Lowdown: Well cooked spaghetti.
A recent discussion helped me realized that I am yet to watch The Good, the Bad and the Ugly at home where the good sound and picture are, so I went up and did something about it. And I’m glad I did.
To be honest, I don’t know what the differences are between GBU’s special edition and the original cut are; the last three times I have watched the film I was watching the newer cut: In 2001 I watched it on cable back in Israel, not long before leaving for Australia, and back in 2003 Jo & I went to a special screening at the Astor Theatre, a proper old style cinema with a huge screen that befits a film like GBU.

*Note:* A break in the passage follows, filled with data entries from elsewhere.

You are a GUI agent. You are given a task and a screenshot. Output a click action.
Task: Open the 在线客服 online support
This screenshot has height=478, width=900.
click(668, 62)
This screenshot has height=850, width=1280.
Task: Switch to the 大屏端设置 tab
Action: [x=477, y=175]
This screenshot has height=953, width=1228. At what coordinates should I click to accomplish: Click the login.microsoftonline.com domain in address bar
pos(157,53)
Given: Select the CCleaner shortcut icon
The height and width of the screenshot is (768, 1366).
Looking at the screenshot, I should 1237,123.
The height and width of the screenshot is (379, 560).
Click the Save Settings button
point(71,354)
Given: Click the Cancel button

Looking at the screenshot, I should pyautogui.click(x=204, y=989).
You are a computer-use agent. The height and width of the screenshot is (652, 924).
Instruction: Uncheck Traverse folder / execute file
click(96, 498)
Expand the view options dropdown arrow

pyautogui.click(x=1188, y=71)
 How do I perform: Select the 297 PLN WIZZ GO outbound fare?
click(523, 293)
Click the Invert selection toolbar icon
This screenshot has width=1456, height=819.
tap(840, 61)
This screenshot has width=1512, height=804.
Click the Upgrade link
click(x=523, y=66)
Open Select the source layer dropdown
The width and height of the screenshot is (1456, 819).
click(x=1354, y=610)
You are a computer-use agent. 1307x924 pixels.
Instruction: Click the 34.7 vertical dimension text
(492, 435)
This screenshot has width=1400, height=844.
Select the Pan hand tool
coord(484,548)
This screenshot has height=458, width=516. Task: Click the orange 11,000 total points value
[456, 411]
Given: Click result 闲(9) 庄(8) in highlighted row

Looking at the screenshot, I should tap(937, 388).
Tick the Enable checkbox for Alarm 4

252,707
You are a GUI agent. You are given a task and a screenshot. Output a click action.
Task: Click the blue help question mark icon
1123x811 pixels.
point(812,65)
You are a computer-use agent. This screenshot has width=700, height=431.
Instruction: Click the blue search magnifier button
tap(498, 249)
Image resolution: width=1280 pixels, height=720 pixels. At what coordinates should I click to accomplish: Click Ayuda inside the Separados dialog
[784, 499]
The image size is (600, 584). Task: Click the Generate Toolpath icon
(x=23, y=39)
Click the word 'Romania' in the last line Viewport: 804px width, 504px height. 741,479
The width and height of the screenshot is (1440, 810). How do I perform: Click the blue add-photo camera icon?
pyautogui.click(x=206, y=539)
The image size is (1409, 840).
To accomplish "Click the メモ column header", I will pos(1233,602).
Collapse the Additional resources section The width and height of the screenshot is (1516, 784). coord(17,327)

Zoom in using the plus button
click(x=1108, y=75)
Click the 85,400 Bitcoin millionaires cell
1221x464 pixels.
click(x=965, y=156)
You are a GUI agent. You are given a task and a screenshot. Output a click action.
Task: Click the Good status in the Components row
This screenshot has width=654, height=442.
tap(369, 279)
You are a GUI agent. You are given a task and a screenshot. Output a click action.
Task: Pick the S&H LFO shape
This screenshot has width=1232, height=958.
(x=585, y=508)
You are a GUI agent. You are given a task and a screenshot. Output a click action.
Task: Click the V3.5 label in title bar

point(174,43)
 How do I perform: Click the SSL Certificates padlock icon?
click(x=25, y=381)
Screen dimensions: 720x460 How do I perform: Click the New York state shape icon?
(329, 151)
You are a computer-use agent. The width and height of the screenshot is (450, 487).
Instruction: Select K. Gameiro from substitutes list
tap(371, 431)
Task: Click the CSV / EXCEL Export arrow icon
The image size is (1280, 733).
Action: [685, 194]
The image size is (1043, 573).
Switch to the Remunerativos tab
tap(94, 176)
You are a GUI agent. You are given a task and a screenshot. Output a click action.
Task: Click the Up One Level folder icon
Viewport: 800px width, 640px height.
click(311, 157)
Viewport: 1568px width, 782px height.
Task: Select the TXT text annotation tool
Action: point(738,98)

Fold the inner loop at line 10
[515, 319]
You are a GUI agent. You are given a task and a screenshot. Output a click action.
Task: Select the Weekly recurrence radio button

As the title hints, GBU follows the adventures of three characters: the ugly, Tuco (Eli Wallach), a petty criminal but a very successful criminal at that who is pretty good as the film’s comic relief; the bad, Angle Eyes (Lee Van Cliff), who is as cold hearted as a person can be and then some; and the good, who is unnamed but regularly referred to as Blondie (Clint Eastwood). GBU’s plot is quite unique in the sense that we never hear much about the main characters; all we know about them comes from what they do on the screen with dialog very much limited to minor characters. Thing is, when you watch the film you realize they are all good, bad and ugly; goodness suffers big time here, in fact, as there’s hardly any of it. GBU is, indeed, a story about treachery and treason under harsh circumstances.
Times could not be harsher. Set in the Wild West during the days of the American Civil War, this three hours long film tells the story of how our three heroes will not stop at anything - including the worst acts imaginable - to put their hands on a treasure of two hundred thousand dollars in gold. On their way they meet lots of interesting characters, but the main event in GBU is not the plot or the supporting acts but rather the way it is done; as befits an Italian made film, it's all about the style.
And style it has aplenty. The cinematography/direction puts most if not all other films to shame when it comes to having a go at making original shots: extreme closeups, shots from unusual angles that reveal more than meets the eye, and just plain creativeness (and all without a hint of the CGI plague that has infected contemporary cinema). The famous score is exquisite and exhilarating, and the three main actors match their roles like fish in water. Special kudos goes to Wallach, whose Tuco is by far the most interesting character in the film.
True, GBU is a rather slow film, as Jo has pointed out while we were watching it; but she also added that it's deliberately slow. It's all a part of the presentation, and if you've got the patience you'll be rewarded. In short, GBU is a film that needs to be watched rather than talked about.
Best scene: GBU provides many a candidate for the role of best scene but one clear overall winner.
First, I like the scene in which Tuco runs around the graveyard looking for the grave hiding the treasure: it’s a lovely work of acting, direction and cinematography to watch him running about.
Second, the line uttered by Tuco when someone explains to him how he is going to kill him while Tuco is having a bath, only to have Tuco shoot him with a gun hidden between the bubbles, is one of those immortal lines that is often quoted by my brother for a laugh: “When you have to shoot, shoot, don’t talk”. Say no more.
But the clear winner is obviously the scene of the final duel between Tuco, Angel Eyes and Blondie. Again, the direction and cinematography there are astounding, especially the close-ups on the faces and on the gun hands; music properly builds the tensions up; and this time around, editing plays a significant role. What a masterpiece of a scene!
Picture quality: GBU is 40 years of age or so and it shows every second. The DVD’s picture is not substantially better to what you would get on VHS, with lots of analog noise of varying intensities and often washed up picture. That said, one thing the DVD does provide is a cinemascope like aspect ratio of around 2.35:1, which is essential in order to properly enjoy GBU; more than any other film, GBU uses the entire width of the screen so effectively you cannot be said to have watched the film if you were to watch it in a cropped pan & scan version.
Sound quality: Like the picture, it shows its age. Although the DVD supplies a 5.1 mix, the film feels like it is essentially a mono production that was later modified for 5.1. Most of everything comes in through the center channel, with the occasional dialog from a character at the side of the screen coming in from the left/right speakers (in a very artificial manner) and the surrounds limited to limited reverberation effects.
Dialog is worth its own mentioning as everything is obviously dubbed and as it is obvious that many of the actors were not speaking English. I guess you can say things are pretty bad in the sound department.
Overall: It’s a rare pleasure to watch such a well made film. 5 out of 5 stars.